##### 節選原文 #####

孔維克:現實題材創作有很大的開拓前景


孔維克:現實題材創作有很大的開拓前景

孔維克, 1956年生於山東省汶上縣。現為全國政協委員、中國和平統一促進會理事、中國民革中央委員、民革山東省委副主委、世界孔子後裔聯誼會副會長、中國孔子基金會文化大使。中國美協理事、文化部中國藝術研究院特聘研究員、北京大學文化藝術研究所名譽所長、民革中央畫院院長、山東省中國畫學會會長、山東省畫院聯盟主席、山東畫院院長。國家一級美術師(二級崗)。

在古典中創造現代和未來

——論孔維克的畫

德國大哲學家黑格爾在其鉅著《美學》中把繪畫歸入浪漫型藝術,認為繪畫的基本原則在於“內在的主體性”,黑格爾說:“繪畫的內容的基本定性是自為存在的主體性。”這種主體性決定了“繪畫以心靈為它所表現的內容。”就是說:“凡是在心靈裡生活著的東西都以主體的形式存在著,儘管心靈在內容意蘊上也是客觀的和絕對的。心靈中所起的情感固然也有普遍性的形式,而是顯現為我這一確定的主體,在這情感裡意識到和感覺到我自己。為著把客觀的內容意蘊按照它的客觀性表現出來,我就要忘去我自己。因此,繪畫固然通過外在事物的形式把內在的東西變成可觀照的,它所表現的真正內容卻是發生情感的主體性;……正是因為這個緣故,題材在繪畫中顯得無足輕重,而開始突出地顯現為主要的因素的是題材所體現的主體性。”(黑格爾《美學》第三卷第228頁)

西方哲人都喜歡誇大“片面的真理性”,黑格爾為了強調繪畫中“自為存在的主體性”的重要就說題材“無足輕重”,這種說法過於看輕了題材的意義與價值,孔維克顯然不會贊同這一觀點,因為孔維克畫中的題材都經過了精心的尋覓與選擇,顯然不能說是無足輕重的。

#####

● 任務說明:
請將上文選段中以「西方哲人都喜歡誇大」開頭的段落改寫得更簡短，並保留其主要事實。

##### 資料記錄 #####

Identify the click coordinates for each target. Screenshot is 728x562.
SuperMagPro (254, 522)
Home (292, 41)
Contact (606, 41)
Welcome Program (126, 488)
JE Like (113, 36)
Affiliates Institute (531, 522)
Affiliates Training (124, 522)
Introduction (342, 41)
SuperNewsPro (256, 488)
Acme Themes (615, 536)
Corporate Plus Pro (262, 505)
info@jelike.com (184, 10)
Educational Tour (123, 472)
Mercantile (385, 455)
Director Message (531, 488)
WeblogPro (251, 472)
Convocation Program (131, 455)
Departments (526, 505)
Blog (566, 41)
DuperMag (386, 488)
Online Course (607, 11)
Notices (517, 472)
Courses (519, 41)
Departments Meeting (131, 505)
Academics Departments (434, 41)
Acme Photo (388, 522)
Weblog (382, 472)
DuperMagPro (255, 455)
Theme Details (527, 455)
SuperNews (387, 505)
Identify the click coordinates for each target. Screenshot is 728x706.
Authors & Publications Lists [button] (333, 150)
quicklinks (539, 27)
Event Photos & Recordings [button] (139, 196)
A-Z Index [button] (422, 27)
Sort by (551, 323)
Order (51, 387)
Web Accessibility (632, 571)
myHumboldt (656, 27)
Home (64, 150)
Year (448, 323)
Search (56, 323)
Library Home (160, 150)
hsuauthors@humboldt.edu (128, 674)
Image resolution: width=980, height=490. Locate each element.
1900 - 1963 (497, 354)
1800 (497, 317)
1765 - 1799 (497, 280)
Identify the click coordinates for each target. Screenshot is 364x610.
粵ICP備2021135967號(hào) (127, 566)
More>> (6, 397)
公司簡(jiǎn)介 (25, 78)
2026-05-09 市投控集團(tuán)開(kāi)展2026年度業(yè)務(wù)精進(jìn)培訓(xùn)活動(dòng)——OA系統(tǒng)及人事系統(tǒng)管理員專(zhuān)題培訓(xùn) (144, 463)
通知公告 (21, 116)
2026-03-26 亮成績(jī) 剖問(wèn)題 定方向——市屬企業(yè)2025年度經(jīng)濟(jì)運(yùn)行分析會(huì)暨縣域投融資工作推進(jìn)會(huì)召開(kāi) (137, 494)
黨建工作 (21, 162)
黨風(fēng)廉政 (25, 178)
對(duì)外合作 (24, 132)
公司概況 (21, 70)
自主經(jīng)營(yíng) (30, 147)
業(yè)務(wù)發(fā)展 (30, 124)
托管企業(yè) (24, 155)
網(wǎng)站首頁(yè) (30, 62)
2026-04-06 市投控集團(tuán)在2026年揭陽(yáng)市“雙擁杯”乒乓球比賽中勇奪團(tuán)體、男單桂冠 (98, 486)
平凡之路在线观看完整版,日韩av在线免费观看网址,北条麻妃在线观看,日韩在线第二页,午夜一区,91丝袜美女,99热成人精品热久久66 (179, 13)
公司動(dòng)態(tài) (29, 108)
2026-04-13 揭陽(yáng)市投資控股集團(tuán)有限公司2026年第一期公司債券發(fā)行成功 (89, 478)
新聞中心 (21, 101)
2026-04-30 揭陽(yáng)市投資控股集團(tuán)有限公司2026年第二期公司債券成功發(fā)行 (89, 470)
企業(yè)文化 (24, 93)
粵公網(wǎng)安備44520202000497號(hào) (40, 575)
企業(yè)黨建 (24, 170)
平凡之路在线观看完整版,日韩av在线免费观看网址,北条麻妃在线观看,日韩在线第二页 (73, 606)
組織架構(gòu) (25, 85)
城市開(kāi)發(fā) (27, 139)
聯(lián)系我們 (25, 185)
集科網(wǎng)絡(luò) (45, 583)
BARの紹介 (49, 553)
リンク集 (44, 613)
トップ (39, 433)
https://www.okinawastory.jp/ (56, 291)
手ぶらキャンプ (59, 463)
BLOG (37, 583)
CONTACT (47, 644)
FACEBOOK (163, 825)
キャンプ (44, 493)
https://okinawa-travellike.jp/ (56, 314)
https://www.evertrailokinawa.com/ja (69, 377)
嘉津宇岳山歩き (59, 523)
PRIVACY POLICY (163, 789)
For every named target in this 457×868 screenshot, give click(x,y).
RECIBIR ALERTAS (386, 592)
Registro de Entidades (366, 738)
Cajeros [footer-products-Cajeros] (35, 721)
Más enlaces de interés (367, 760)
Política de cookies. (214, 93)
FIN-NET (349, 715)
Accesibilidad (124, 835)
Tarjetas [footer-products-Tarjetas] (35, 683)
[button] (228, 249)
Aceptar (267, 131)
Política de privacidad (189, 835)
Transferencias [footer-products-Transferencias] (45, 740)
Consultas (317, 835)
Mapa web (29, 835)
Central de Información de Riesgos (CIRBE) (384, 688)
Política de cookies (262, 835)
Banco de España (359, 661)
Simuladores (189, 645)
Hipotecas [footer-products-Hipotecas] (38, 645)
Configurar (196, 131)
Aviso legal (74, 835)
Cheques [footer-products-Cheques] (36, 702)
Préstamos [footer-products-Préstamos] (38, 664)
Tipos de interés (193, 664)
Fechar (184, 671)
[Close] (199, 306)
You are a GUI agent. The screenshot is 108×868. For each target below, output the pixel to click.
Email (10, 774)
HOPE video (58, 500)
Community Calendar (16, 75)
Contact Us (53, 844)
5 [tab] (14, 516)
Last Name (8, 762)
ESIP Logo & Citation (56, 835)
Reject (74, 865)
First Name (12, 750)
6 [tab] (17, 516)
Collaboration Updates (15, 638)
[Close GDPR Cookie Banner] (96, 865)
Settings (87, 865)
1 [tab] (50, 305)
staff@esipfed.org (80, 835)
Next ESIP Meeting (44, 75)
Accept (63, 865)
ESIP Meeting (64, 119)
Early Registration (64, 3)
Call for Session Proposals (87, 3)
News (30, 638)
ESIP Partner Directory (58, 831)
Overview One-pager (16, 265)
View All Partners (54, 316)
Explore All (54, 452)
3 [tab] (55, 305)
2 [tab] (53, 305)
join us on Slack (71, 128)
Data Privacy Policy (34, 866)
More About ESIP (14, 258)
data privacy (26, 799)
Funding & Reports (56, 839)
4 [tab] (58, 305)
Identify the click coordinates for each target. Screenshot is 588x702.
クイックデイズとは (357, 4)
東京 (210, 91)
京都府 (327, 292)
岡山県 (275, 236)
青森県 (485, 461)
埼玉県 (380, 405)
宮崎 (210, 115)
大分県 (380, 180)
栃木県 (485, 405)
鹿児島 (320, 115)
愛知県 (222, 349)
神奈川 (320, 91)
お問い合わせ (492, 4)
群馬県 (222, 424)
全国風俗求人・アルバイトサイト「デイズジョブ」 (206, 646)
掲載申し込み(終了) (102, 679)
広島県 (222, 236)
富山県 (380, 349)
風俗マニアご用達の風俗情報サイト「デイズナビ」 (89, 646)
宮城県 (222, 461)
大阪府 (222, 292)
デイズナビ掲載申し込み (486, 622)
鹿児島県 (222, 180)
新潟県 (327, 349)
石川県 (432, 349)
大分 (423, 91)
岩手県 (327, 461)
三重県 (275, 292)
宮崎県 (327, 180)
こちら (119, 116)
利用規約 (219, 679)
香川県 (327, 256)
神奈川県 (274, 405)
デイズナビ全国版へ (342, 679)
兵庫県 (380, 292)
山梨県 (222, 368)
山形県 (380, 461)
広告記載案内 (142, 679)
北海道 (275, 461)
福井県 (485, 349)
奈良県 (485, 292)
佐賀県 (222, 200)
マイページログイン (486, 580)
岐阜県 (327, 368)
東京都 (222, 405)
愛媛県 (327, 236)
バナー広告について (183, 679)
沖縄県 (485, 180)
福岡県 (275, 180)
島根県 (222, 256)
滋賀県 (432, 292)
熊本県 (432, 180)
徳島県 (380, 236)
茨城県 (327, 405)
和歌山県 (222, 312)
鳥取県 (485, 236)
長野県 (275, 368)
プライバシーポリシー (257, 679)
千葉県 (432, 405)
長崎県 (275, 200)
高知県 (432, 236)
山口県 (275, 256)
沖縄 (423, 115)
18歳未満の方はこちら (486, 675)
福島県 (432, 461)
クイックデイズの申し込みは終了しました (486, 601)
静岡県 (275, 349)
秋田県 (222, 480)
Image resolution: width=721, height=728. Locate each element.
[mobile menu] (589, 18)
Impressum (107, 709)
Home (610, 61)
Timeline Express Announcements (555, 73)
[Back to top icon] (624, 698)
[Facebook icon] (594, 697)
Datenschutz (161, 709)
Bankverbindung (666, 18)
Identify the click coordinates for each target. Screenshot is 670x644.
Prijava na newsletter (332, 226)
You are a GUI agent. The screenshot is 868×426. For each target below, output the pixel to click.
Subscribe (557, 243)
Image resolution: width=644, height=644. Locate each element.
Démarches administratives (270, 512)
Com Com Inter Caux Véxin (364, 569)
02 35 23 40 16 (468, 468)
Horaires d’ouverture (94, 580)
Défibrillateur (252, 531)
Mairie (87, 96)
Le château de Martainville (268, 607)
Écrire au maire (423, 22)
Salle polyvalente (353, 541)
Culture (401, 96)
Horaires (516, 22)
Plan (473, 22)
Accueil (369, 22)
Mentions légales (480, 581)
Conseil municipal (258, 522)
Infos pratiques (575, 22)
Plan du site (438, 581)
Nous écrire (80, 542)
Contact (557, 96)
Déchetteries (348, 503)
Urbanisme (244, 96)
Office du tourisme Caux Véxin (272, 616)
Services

#####

● 解答:
西方哲人喜歡誇大「片面的真理性」。黑格爾為強調繪畫中「自為存在的主體性」，稱題材「無足輕重」，過於看輕了題材的意義與價值。孔維克顯然不會贊同這一觀點，因為他畫中的題材都經過精心尋覓與選擇。